__Instruction__: Give the part of the records that opens with the line containing "You are a computer-use agent. 1102x582" and closes with the line containing "Looking at the screenshot, I should [x=701, y=485]." as a JSON list of strings, one string per line, leaving out blank lines.

---- Data rows

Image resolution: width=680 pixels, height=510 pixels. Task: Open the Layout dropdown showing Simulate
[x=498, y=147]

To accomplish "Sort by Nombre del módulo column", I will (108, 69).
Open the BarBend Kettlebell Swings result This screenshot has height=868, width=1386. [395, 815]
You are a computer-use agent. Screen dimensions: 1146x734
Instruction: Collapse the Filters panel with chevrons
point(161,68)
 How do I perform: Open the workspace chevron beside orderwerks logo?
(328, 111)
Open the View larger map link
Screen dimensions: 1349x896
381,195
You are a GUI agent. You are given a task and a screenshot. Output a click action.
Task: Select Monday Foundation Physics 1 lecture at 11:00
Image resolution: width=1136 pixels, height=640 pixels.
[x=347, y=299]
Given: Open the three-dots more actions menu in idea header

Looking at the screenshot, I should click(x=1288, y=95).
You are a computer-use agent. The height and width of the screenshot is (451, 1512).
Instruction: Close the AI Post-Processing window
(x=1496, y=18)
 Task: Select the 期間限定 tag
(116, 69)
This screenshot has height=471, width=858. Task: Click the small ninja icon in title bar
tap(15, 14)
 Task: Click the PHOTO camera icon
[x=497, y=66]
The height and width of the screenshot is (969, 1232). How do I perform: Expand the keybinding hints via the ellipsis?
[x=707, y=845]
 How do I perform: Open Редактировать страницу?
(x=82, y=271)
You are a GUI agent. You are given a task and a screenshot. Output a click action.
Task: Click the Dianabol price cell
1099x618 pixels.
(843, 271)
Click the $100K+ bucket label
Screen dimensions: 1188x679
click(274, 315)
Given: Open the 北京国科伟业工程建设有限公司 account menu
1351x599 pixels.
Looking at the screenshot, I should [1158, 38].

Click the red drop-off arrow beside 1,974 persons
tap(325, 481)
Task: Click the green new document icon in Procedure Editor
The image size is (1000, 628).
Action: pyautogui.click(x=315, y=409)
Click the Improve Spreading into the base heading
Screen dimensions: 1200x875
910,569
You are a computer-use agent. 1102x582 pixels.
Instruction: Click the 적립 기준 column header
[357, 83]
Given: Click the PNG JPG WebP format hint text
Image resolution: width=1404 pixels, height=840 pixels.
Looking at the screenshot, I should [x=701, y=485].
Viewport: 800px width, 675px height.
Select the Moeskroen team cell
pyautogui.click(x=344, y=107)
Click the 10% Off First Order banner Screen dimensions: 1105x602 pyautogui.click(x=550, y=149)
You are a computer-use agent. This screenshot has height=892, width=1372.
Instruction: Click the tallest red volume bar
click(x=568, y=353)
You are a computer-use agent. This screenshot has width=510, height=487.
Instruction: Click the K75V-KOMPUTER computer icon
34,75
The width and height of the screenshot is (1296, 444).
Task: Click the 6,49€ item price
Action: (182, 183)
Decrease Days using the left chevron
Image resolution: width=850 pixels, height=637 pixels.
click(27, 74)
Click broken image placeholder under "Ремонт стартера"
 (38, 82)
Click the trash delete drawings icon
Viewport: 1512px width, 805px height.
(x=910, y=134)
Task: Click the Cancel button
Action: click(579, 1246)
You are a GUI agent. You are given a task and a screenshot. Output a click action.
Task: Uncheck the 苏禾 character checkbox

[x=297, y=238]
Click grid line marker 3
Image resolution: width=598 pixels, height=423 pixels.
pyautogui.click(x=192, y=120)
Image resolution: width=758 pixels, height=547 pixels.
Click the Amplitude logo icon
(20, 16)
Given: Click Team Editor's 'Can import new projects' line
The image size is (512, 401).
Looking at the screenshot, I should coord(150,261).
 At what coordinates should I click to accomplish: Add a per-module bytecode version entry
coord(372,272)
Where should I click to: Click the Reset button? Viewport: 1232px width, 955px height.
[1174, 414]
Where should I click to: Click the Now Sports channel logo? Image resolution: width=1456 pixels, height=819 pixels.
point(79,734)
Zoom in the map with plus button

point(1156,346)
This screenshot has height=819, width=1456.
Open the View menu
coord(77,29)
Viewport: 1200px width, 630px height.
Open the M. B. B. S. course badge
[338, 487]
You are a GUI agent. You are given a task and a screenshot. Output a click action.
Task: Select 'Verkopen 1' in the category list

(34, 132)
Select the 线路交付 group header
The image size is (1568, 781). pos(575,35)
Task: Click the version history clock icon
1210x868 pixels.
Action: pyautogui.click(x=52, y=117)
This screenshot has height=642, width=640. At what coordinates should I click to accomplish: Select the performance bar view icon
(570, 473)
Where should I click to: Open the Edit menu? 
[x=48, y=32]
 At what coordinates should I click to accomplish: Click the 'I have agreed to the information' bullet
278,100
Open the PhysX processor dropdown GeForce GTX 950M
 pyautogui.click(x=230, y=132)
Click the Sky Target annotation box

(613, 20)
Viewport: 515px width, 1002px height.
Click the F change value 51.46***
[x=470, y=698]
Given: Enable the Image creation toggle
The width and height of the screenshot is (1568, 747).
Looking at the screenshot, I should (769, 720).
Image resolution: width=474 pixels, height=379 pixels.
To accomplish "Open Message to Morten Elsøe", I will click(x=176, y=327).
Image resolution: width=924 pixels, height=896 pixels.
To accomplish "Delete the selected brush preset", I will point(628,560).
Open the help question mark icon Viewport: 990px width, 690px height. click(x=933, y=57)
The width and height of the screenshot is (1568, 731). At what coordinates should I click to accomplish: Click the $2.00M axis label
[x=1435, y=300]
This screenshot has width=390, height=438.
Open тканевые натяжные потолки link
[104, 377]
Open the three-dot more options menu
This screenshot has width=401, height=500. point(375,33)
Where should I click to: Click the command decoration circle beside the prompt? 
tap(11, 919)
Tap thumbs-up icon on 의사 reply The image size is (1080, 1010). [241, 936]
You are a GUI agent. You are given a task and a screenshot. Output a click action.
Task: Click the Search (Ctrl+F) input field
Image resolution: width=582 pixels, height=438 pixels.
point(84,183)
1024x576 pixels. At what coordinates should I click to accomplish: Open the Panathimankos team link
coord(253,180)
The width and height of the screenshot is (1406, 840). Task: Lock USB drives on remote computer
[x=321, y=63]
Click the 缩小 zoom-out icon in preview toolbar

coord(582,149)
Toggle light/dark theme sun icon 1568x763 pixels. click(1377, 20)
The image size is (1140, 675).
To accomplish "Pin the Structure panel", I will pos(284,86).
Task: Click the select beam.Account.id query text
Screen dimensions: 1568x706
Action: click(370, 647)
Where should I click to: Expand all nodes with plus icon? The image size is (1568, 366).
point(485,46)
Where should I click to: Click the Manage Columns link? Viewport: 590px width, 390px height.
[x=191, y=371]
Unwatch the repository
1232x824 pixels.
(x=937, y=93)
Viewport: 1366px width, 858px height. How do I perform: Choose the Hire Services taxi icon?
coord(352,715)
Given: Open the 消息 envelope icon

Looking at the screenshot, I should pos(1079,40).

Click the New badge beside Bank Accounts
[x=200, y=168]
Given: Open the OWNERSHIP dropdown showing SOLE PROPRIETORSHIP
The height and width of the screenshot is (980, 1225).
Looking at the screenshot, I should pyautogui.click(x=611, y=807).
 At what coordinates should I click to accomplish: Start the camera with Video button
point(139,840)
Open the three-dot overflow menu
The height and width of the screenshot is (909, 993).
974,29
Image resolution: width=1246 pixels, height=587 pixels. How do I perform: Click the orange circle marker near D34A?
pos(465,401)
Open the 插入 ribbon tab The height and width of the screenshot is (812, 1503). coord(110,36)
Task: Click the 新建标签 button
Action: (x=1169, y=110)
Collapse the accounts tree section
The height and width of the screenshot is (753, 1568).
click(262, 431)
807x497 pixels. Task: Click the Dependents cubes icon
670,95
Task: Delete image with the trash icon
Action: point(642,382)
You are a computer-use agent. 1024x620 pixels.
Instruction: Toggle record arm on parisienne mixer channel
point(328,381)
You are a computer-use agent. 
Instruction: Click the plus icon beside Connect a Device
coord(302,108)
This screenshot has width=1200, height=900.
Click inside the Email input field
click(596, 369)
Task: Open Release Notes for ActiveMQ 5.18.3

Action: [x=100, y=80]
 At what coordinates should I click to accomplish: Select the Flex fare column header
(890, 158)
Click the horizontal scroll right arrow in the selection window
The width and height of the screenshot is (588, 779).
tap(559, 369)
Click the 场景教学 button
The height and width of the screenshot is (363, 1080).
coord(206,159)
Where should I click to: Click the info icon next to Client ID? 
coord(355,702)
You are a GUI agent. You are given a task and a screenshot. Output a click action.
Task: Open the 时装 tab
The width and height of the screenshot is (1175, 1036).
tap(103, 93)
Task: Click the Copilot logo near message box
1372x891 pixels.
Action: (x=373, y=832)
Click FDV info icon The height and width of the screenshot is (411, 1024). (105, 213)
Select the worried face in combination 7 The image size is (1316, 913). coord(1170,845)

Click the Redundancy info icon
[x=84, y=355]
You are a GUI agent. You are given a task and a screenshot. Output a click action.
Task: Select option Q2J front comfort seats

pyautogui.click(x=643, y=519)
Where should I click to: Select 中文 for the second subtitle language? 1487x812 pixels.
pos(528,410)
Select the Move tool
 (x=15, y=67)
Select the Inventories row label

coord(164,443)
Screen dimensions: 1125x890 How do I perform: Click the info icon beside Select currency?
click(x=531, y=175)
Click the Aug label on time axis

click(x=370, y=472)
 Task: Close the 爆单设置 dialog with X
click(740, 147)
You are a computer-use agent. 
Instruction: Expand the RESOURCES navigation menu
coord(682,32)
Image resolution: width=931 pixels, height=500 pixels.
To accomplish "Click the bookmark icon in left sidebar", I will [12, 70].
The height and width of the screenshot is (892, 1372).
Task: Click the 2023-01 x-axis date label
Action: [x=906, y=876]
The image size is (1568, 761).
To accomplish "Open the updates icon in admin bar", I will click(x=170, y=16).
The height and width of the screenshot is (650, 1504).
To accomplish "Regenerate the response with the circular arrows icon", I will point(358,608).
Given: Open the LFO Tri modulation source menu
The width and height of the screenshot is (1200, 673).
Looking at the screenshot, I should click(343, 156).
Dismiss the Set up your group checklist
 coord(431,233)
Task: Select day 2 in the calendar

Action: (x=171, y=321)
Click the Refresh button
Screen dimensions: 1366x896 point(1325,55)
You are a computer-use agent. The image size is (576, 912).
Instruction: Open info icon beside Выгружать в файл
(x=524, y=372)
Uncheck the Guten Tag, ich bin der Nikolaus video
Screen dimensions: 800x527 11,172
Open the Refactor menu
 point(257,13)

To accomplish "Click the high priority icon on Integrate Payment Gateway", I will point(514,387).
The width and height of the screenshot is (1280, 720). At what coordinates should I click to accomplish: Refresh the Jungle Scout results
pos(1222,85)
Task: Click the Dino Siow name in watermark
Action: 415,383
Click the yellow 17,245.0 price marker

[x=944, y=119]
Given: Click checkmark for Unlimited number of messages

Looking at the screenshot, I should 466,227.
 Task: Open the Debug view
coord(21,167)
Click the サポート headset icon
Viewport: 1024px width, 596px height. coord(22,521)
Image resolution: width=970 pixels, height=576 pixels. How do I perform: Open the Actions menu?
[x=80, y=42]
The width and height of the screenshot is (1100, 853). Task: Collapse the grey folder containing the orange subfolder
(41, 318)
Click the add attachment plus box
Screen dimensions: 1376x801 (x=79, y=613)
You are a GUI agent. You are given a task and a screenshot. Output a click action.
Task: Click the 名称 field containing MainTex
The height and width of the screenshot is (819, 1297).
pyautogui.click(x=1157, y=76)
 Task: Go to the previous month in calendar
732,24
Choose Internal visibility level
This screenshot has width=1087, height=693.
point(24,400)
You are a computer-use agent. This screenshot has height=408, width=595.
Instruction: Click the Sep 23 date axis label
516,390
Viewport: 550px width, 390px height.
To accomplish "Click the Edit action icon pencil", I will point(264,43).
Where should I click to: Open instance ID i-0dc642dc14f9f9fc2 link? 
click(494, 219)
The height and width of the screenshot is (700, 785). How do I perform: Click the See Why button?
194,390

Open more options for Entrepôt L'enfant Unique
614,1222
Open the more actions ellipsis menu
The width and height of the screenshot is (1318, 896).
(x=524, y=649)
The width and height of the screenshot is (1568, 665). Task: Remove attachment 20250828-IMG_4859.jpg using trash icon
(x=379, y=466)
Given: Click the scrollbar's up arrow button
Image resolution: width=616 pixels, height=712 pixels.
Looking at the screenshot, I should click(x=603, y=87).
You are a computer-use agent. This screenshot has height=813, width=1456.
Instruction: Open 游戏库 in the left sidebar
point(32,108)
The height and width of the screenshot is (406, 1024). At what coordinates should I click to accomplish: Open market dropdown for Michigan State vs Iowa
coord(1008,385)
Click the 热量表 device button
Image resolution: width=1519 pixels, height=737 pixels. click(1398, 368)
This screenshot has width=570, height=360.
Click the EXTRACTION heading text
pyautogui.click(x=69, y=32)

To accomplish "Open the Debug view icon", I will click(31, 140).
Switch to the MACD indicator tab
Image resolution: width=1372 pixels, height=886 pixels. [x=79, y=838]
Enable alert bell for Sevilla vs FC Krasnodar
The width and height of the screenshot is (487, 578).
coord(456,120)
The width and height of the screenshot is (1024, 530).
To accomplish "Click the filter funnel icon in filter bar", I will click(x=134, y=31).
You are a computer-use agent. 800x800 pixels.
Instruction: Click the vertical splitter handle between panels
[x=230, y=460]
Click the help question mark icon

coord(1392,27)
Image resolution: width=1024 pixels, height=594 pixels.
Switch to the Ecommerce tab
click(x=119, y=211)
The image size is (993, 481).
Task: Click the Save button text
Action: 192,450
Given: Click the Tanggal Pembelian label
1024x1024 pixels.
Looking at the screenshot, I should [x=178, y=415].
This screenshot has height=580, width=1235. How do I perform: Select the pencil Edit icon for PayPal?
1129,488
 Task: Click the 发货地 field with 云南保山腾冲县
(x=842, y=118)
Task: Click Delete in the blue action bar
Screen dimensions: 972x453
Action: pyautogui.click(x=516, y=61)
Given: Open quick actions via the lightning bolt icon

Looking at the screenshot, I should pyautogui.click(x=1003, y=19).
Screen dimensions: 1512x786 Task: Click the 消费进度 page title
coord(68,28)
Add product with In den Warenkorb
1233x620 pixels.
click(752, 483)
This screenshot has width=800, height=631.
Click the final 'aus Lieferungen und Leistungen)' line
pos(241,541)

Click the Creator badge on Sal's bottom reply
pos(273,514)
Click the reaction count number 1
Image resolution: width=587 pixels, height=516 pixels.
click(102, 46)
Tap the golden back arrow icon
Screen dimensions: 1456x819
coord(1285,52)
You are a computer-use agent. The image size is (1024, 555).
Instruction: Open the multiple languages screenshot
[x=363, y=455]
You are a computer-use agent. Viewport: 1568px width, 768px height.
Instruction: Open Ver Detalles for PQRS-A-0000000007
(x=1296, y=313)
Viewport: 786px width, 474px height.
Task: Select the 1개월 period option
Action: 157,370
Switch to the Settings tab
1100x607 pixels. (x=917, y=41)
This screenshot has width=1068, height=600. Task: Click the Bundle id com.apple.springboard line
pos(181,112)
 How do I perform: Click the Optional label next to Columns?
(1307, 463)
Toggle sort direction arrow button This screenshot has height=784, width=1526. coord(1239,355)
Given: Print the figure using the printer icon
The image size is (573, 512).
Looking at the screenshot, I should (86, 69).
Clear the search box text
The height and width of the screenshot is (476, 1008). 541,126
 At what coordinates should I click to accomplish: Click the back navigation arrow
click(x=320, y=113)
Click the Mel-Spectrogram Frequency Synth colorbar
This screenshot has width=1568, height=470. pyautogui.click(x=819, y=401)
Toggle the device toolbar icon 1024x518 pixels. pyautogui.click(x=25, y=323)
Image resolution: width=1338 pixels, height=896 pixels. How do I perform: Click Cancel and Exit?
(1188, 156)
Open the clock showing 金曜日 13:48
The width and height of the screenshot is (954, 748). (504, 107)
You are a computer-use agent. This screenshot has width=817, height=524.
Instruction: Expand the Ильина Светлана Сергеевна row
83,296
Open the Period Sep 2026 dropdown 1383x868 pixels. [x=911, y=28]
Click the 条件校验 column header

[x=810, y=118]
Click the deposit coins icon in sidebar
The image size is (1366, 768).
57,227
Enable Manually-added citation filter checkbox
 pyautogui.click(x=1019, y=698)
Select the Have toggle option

--------

__Answer to the problem__:
[
  "You are a computer-use agent. 1102x582 pixels.",
  "Instruction: Click the 적립 기준 column header",
  "[357, 83]",
  "Given: Click the PNG JPG WebP format hint text",
  "Image resolution: width=1404 pixels, height=840 pixels.",
  "Looking at the screenshot, I should [x=701, y=485]."
]